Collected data
'''
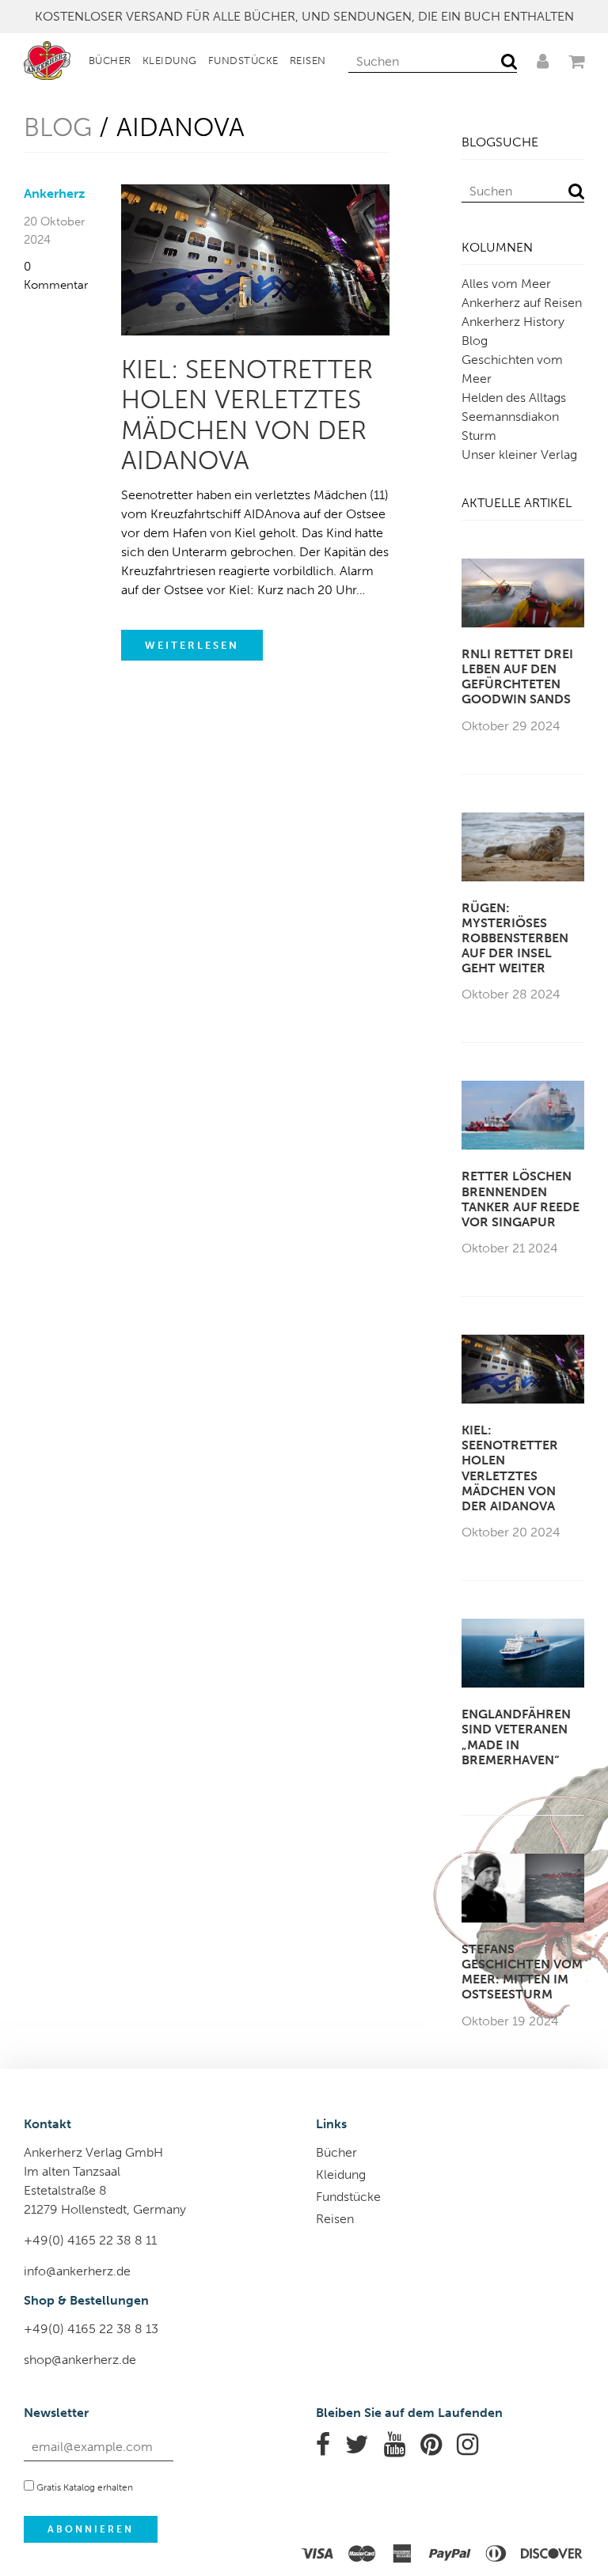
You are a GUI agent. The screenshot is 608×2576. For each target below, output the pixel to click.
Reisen (308, 60)
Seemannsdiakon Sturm (510, 426)
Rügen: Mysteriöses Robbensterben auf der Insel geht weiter (515, 938)
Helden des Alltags (514, 397)
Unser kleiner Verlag (519, 454)
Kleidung (169, 60)
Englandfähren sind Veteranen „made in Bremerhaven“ (516, 1737)
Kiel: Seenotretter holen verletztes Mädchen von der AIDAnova (247, 414)
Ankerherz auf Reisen (522, 302)
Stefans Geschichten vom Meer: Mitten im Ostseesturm (522, 1971)
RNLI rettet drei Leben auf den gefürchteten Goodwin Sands (517, 676)
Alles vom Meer (506, 283)
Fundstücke (243, 60)
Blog (58, 127)
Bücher (110, 60)
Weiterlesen (192, 645)
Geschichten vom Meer (512, 369)
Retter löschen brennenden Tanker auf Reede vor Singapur (521, 1199)
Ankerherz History (513, 321)
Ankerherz (54, 193)
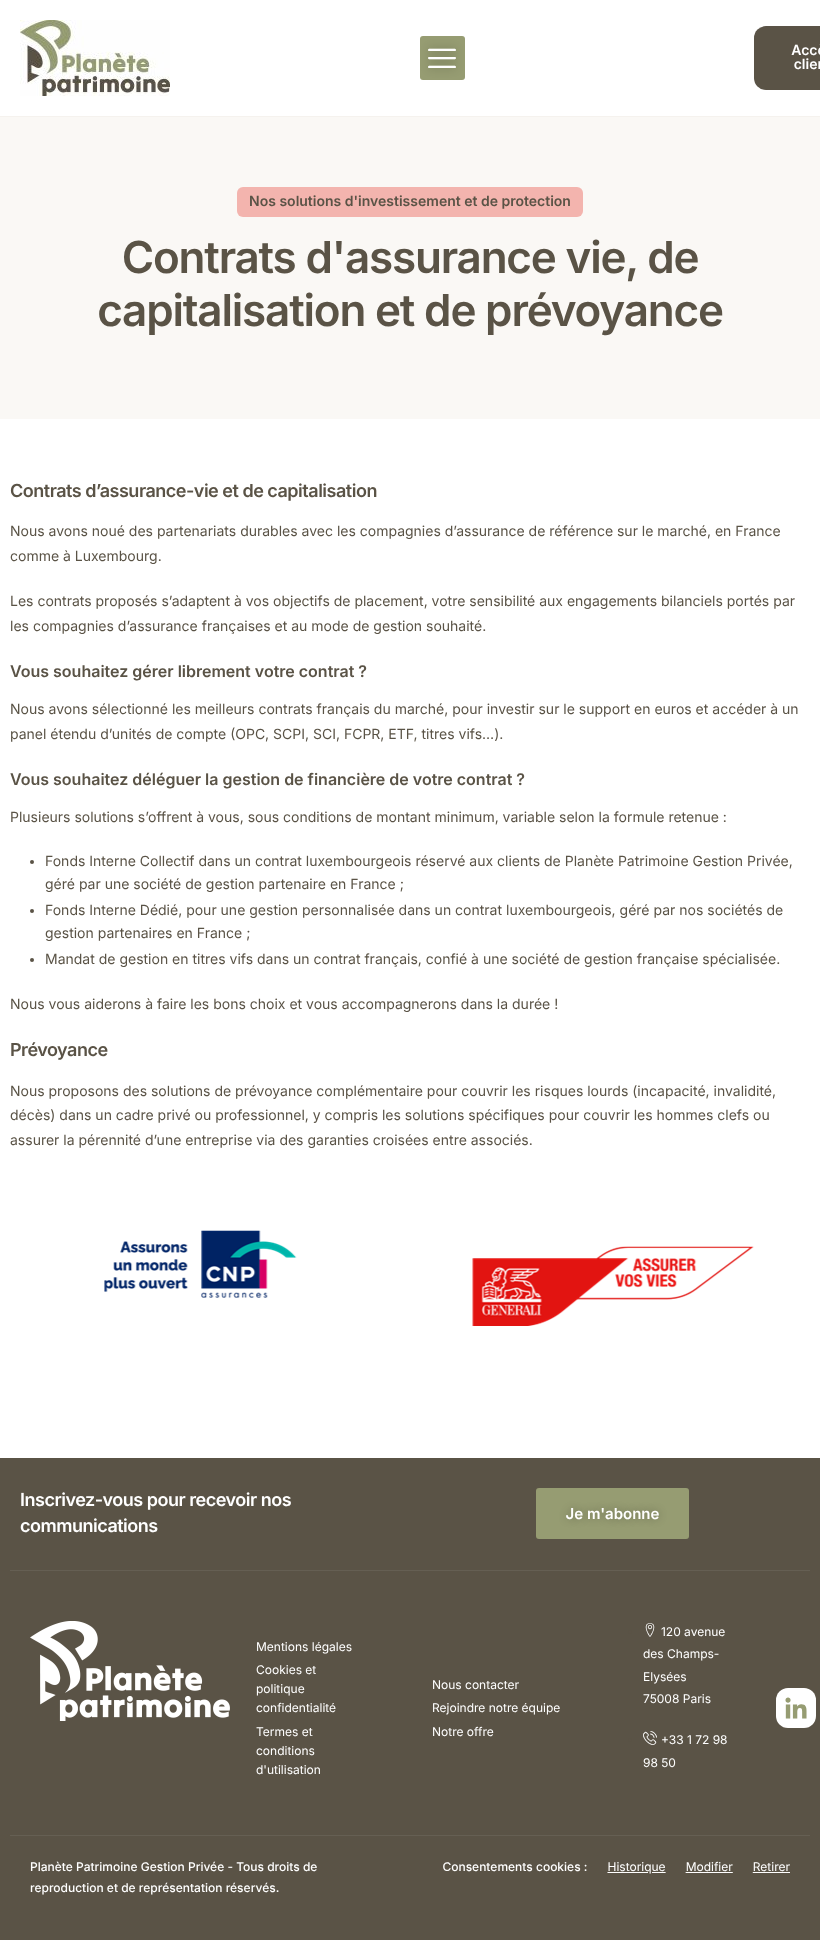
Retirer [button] (771, 1866)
'''
- [TASK ITEM] Give the lines again exactly, beginning with the first line of the records above and ending with the line that contains "Englandfähren sind Veteranen", and include no pictures.

- [ANSWER FOR THE TASK]
You are a GUI agent. The screenshot is 608×2576. For each target below, output the pixel to click.
Reisen (308, 60)
Seemannsdiakon Sturm (510, 426)
Rügen: Mysteriöses Robbensterben auf der Insel geht weiter (515, 938)
Helden des Alltags (514, 397)
Unser kleiner Verlag (519, 454)
Kleidung (169, 60)
Englandfähren sind Veteranen „made in Bremerhaven“ (516, 1737)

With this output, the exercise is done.